● TEXTE EXTRAIT:
*****
14/11 David Granström – A Distant Color, Secluded [XKatedral]
Premier album du suédois David Granström, A Distant Color, Secluded fait résonner l’espace comme une dimension malléable. Un travail lent et rigoureux, dans lequel le temps n’est plus qu’une simple frise, ni même une contrainte, mais une toile que l’on déroule, sidechain après sidechain.
15/11 Lake Mary & The Ranch Family Band – Sun Dog [Full Spectrum Records]
Cet album vient nous rappeler que non, nous ne sommes pas totalement allergiques aux mélodies enjouées ou aux accords majeurs. Il nous rappelle également qu’on avait déjà croisé Lake Mary il y a maintenant trois ans, dans un style bien différent cela dit. Il montre également à quel point les gars de chez Full Spectrum Records n’ont toujours pas décidé de chômer avec une année bien chargée. Du baume au cœur pour passer l’hiver.
18/11 Ecker & Meulyzer – Carbon [Subtext]
L’environnement est un sujet au centre de beaucoup de discussions ces dernières années, légitimement. On est noyés sous la principale information que notre fragile biome s’effondre à cause d’un de nos plus grands pêché et mensonge : le progrès. Cependant, des mesures contradictoires semblent être prises, quand les plus aisés sont aussi les coupables carboniphages aveuglés qui font comme si le changement climatique était un conte exagéré, et ses conséquences une désinformation. On peut résumer Carbon à cela, l’état actuel de notre monde précaire et une prédiction du futur si l’on persiste à faire du surplace, entre d’un côté les paysages sonores tendus enregistrés principalement sur place à la Réserve mondiale de semences du Svalbard, qui combat la fonte de ce qui était ironiquement sensé être sa protection contre les éléments, et d’un autre côté les implacables chevauchées polyrythmiques des percussions ritualistiques et symphonies électroacoustiques créées comme un électrochoc existentiel pour réveiller notre pleine prise de conscience des faits. Mais Koenraad Ecker et Frederik Meulyzer, connus avant sous Stray Dogs, refusent ici de sombrer dans le pessimisme ou le cynisme, espérant que leur sombres et lourds présages ne se réaliseront pas, et seront plutôt refutés avant qu’il ne soit trop tard. Et nous ne pouvons pas nous le permettre.
*****
● CONSIGNES DE TRAVAIL: Reproduisez à l'identique le passage de l'extrait sur les albums qui va de « 14/11 David Granström » jusqu'à « sidechain après sidechain. » inclus. Les lignes ci-dessous n'ont aucun rapport avec l'extrait sur les albums.

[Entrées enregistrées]
*****
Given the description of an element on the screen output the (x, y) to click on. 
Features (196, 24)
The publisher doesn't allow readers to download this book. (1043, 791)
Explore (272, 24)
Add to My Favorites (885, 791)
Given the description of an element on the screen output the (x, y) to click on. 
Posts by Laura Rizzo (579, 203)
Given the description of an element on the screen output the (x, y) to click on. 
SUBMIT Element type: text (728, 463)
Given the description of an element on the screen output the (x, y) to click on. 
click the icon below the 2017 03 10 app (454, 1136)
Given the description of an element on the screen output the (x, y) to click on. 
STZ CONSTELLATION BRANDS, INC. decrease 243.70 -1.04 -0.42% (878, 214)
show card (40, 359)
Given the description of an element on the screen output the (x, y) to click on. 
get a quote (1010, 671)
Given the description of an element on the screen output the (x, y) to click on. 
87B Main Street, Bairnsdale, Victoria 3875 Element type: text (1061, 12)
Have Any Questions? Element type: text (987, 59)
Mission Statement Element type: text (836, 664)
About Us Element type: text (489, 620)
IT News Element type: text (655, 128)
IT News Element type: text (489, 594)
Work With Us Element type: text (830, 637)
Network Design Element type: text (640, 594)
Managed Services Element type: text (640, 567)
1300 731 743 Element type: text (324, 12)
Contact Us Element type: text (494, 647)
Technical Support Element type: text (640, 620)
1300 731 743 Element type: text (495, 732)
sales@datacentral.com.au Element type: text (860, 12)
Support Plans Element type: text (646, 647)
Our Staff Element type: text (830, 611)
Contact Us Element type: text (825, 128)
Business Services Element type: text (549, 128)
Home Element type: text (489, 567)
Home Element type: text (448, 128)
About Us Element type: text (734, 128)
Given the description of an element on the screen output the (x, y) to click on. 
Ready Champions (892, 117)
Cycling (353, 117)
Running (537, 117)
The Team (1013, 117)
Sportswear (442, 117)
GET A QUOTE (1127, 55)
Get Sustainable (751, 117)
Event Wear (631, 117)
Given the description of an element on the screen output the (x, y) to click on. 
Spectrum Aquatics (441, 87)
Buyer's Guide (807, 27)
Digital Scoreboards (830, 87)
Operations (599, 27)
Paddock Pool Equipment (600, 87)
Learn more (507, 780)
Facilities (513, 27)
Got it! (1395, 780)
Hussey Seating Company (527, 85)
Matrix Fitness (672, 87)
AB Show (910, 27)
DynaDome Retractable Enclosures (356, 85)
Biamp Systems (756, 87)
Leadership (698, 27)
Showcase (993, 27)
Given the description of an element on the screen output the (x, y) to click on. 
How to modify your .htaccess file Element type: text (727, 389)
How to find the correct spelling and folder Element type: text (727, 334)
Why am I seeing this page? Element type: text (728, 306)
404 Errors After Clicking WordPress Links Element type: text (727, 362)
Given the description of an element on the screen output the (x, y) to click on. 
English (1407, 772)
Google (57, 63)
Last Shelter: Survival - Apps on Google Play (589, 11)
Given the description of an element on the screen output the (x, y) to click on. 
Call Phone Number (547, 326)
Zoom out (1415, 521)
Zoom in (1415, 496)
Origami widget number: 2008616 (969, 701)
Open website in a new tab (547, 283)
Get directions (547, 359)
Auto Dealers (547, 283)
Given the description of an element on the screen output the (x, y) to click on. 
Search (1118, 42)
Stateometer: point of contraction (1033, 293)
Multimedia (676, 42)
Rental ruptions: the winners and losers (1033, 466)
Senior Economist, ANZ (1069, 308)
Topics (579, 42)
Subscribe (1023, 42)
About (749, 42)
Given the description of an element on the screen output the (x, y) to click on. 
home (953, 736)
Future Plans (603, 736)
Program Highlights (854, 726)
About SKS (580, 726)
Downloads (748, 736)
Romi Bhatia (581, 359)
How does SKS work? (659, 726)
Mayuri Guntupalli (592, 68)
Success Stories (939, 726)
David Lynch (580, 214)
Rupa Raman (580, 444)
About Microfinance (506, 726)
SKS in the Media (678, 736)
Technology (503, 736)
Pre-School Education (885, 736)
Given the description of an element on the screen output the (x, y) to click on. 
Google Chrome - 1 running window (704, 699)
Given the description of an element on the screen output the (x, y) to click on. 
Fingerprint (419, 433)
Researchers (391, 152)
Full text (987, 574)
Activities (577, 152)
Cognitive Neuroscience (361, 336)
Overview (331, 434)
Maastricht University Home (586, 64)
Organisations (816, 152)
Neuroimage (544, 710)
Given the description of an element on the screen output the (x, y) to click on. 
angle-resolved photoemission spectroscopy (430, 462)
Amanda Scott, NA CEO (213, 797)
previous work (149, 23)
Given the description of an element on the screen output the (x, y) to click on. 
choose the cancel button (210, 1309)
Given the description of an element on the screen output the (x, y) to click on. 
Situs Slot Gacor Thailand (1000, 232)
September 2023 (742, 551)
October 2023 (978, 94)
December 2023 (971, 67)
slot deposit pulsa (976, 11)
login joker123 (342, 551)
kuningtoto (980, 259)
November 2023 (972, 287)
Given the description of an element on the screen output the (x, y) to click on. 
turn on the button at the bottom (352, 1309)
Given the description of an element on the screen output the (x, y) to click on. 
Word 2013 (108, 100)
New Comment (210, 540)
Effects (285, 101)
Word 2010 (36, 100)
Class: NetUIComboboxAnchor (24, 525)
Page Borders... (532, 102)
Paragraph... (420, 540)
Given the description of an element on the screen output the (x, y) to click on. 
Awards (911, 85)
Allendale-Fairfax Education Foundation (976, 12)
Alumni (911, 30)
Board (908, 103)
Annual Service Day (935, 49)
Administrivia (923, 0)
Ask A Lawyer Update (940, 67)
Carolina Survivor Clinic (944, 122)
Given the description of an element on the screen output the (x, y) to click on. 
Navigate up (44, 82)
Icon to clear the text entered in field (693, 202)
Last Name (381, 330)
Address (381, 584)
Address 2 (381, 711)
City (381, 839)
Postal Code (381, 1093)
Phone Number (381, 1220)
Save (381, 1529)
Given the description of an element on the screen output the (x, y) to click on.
*****
● RÉPONSE RÉDIGÉE:
14/11 David Granström – A Distant Color, Secluded [XKatedral]
Premier album du suédois David Granström, A Distant Color, Secluded fait résonner l’espace comme une dimension malléable. Un travail lent et rigoureux, dans lequel le temps n’est plus qu’une simple frise, ni même une contrainte, mais une toile que l’on déroule, sidechain après sidechain.